▶ WHAT IS REQUIRED
Starting at the line that contains "The width and height of the screenshot is (644, 331).", output each line through the end of the data exactly, and nothing more.

INFORMATION SHOWN Start Marker

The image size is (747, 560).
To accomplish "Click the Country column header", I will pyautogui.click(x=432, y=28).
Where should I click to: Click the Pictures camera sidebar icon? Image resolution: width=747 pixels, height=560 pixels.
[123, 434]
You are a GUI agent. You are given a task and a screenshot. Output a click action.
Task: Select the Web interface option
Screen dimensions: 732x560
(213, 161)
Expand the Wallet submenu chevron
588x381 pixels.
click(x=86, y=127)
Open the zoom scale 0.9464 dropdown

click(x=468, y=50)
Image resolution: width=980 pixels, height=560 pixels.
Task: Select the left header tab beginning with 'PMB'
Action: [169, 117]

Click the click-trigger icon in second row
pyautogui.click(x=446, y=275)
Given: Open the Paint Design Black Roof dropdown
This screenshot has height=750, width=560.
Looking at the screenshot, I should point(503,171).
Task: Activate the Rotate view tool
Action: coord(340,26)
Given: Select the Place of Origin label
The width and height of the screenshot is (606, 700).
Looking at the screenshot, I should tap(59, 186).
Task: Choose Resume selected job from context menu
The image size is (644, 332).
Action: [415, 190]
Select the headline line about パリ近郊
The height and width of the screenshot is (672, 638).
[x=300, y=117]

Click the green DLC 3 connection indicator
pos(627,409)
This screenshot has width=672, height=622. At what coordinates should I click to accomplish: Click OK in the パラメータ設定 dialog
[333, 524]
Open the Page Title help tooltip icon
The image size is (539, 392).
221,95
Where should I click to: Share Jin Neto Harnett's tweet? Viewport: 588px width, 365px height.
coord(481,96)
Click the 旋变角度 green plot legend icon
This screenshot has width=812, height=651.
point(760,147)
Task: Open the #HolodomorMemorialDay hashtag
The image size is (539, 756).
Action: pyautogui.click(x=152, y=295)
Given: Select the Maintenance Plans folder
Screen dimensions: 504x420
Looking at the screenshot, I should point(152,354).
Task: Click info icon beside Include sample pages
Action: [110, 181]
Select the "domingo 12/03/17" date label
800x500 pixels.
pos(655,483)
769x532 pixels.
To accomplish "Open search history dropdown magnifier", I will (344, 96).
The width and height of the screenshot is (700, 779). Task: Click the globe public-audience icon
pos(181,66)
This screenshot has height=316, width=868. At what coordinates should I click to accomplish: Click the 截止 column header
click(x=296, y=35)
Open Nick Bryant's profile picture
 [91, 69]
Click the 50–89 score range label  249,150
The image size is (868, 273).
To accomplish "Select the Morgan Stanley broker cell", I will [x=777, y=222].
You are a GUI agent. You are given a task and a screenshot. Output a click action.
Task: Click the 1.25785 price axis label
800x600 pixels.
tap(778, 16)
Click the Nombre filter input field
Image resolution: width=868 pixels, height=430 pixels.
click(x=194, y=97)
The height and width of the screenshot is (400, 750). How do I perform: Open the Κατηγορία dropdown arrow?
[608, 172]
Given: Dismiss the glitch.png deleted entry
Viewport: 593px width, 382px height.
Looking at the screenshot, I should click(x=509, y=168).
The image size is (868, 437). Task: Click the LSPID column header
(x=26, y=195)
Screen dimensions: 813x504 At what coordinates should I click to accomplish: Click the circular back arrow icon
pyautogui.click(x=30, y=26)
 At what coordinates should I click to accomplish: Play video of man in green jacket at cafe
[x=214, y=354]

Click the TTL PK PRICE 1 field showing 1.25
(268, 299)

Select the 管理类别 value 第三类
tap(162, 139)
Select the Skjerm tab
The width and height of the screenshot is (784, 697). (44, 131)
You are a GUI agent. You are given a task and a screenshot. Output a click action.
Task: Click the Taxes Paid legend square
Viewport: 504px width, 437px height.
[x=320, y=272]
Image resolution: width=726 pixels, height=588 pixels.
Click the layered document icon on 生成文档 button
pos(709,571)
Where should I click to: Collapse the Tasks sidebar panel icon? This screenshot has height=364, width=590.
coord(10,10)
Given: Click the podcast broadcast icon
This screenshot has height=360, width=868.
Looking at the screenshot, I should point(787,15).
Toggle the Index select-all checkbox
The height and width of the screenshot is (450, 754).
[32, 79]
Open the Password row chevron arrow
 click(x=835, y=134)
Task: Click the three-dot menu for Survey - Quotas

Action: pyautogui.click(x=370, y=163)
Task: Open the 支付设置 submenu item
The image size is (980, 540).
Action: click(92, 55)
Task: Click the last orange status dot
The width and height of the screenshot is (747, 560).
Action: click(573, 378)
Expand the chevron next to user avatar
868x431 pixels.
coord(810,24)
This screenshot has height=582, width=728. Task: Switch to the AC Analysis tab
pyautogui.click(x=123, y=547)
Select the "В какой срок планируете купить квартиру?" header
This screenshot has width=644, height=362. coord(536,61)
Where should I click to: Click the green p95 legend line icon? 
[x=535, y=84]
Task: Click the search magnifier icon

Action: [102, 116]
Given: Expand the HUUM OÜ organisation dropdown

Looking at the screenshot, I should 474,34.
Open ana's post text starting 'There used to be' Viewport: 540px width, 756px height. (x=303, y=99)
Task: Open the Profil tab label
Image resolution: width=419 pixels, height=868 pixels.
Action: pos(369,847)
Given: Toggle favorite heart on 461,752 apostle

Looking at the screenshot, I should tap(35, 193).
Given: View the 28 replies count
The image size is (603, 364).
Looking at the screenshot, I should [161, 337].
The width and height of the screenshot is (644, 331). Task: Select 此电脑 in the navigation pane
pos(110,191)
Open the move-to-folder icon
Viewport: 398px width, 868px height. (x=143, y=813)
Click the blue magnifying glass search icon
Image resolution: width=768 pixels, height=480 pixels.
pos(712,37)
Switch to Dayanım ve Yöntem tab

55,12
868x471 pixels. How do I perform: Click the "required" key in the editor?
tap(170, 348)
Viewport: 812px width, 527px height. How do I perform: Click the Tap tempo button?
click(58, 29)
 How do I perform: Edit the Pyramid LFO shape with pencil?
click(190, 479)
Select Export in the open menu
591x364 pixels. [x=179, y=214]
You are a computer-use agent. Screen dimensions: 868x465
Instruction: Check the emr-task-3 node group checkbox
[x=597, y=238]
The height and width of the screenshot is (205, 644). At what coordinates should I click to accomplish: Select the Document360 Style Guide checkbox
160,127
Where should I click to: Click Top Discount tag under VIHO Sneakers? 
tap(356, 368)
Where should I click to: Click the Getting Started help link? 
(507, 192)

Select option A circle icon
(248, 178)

INFORMATION SHOWN End Marker

▶ WRITTEN RESPONSE
The width and height of the screenshot is (644, 331). Task: Select 此电脑 in the navigation pane
pos(110,191)
Open the move-to-folder icon
Viewport: 398px width, 868px height. (x=143, y=813)
Click the blue magnifying glass search icon
Image resolution: width=768 pixels, height=480 pixels.
pos(712,37)
Switch to Dayanım ve Yöntem tab

55,12
868x471 pixels. How do I perform: Click the "required" key in the editor?
tap(170, 348)
Viewport: 812px width, 527px height. How do I perform: Click the Tap tempo button?
click(58, 29)
 How do I perform: Edit the Pyramid LFO shape with pencil?
click(190, 479)
Select Export in the open menu
591x364 pixels. [x=179, y=214]
You are a computer-use agent. Screen dimensions: 868x465
Instruction: Check the emr-task-3 node group checkbox
[x=597, y=238]
The height and width of the screenshot is (205, 644). At what coordinates should I click to accomplish: Select the Document360 Style Guide checkbox
160,127
Where should I click to: Click Top Discount tag under VIHO Sneakers? 
tap(356, 368)
Where should I click to: Click the Getting Started help link? 
(507, 192)

Select option A circle icon
(248, 178)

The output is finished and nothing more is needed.